Caro direttore,
dunque, a breve la proposta di legge sulle unioni civili sarà incardinata al Senato. Sono convinto che una legge sia da fare. Ce lo chiedono la giurisprudenza della Corte costituzionale e le istituzioni della Ue. Sbagliano coloro che vi si oppongono per ragioni di bandiera, mossi più che da un dissenso di merito dalla esigenza, tutta politica, di marcare il territorio e di mettere a verbale la propria autonomia/differenza dentro la maggioranza di governo rischiando (anche, come è stato, con migliaia di emendamenti inutilmente ostruzionistici) di far portare direttamente in aula un testo privo del relatore senza che la Commissione competente abbia avuto modo di concludere esame e discussione. E tuttavia, sul fronte opposto, sbaglia chi si fa prendere dalla fretta e dall’ossessione di ostentare la propria determinazione riformatrice.
È un po’ quel che si è messo in scena con la Costituzione: l’importante sarebbe fare presto più che fare bene. È vero che, in entrambi i casi, si tratta di riforme attese da gran tempo, ma appunto per questo non sarà la settimana o il mese in più a cambiare la sostanza delle cose. Sono materie delicate e complesse, per le quali si dovrebbe rovesciare la massima che sembra guidare governo e premier: meglio nessuna riforma piuttosto che una cattiva riforma.
Anche la disciplina delle unioni civili è, per sua natura, terreno di divisioni, che semmai prescrive una mediazione alta e lungimirante, una soluzione che resista alla prova del tempo. Tutte ragioni che avrebbero dovuto suggerire un accurato e compiuto esame in Commissione, cioè nella sede parlamentare che più favorisce il confronto e le soluzioni condivise. Problemi ancora ve ne sono. Due in particolare, puntualmente segnalati da Cesare Mirabelli nell’intervista ad Avvenire: la sostanziale equiparazione al matrimonio e l’adozione dei figli naturali di persone dello stesso sesso scaturiti da una precedente relazione.
Ancora l’articolato va ripulito dei sistematici rimandi al codice civile ove si parla di matrimonio. Non si può contraddire il principio del favor familia. Pena derubricare a mera cosmesi nominalistica l’enunciato iniziale ove l’aggancio costituzionale è fissato nell’art. 2 della Costituzione, concernente le «formazioni sociali», e non nell’art. 29, riferito alla «famiglia». Insomma l’unione intesa quale istituto specifico e chiaramente distinto dal matrimonio. Non aiutano le parole della relatrice che ha più volte parlato della mediazione sull’art. 1 come una concessione nominalistica ai cattolici (!?) priva di concreto significato e di pratiche conseguenze. Vi è poi la questione sensibile delle adozioni.
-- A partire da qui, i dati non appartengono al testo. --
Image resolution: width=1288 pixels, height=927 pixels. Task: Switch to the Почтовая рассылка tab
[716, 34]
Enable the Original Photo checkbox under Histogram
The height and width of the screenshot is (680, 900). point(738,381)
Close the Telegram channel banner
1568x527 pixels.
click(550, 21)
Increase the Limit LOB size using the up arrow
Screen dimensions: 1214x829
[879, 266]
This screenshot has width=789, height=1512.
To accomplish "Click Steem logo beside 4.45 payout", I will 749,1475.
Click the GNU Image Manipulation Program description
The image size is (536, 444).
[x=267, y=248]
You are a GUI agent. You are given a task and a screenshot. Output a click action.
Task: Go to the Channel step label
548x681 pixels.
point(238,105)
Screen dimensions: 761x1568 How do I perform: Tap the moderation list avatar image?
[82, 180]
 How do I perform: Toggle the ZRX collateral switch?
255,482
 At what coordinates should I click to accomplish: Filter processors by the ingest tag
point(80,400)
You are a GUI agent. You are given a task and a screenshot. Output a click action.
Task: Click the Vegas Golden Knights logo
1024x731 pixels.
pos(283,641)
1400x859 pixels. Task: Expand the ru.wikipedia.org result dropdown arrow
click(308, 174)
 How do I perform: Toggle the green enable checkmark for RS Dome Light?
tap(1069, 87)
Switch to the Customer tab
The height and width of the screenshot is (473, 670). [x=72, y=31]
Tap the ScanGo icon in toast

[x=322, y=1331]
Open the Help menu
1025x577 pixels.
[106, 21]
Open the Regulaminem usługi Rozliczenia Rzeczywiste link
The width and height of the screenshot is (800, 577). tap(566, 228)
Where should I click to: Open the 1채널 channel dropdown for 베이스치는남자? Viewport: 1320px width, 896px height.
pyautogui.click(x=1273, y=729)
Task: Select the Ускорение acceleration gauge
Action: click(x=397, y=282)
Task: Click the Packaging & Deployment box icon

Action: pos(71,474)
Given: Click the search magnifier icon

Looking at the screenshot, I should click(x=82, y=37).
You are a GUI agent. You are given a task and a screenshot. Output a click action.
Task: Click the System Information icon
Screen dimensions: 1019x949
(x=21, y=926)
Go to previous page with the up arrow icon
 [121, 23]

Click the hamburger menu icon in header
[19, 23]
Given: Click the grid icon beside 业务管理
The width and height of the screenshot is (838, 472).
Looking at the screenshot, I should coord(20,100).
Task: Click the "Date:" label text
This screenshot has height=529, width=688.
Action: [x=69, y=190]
Sulla quale, anche dentro il Pd, allignano opinioni diverse, a smentita di chi proclama il contrario.
Vi è chi suggerisce di espungere la norma per rinviare a una organica revisione dell’istituto delle adozioni oppure avanza l’idea di una forma di affido che, solo alla maggiore età, potrebbe essere trasformato in adozione frutto di libera scelta.
Infine, due rilievi rispettivamente inerenti ai cattolici e alla sinistra. In passato le gerarchie esercitavano aperte sollecitazioni sul legislatore in nome dei cosiddetti "princìpi non negoziabili". La circostanza che ora i pastori siano più inclini al rispetto dell’autonomia delle istituzioni civili e a quella dei laici cristiani in esse impegnati non esonera costoro, ma all’opposto li responsabilizza a una coerenza soggettiva e oggettiva. Circa la sinistra, ho già avuto modo di manifestare una impressione/preoccupazione. Quella di uno scambio asimmetrico: in un tempo in cui la sinistra non oppone resistenza alla compressione dei diritti sociali e del lavoro, essa si illude di essere risarcita con un “di più” di diritti civili. Ignorando che una certa interpretazione esasperatamente individualistico-libertaria dei diritti civili non è esattamente in linea con una visione personalistica e solidaristica della società che pure dovrebbe ispirare una sinistra degna di questo nome. Non uno scambio alla pari, ma un doppio smacco.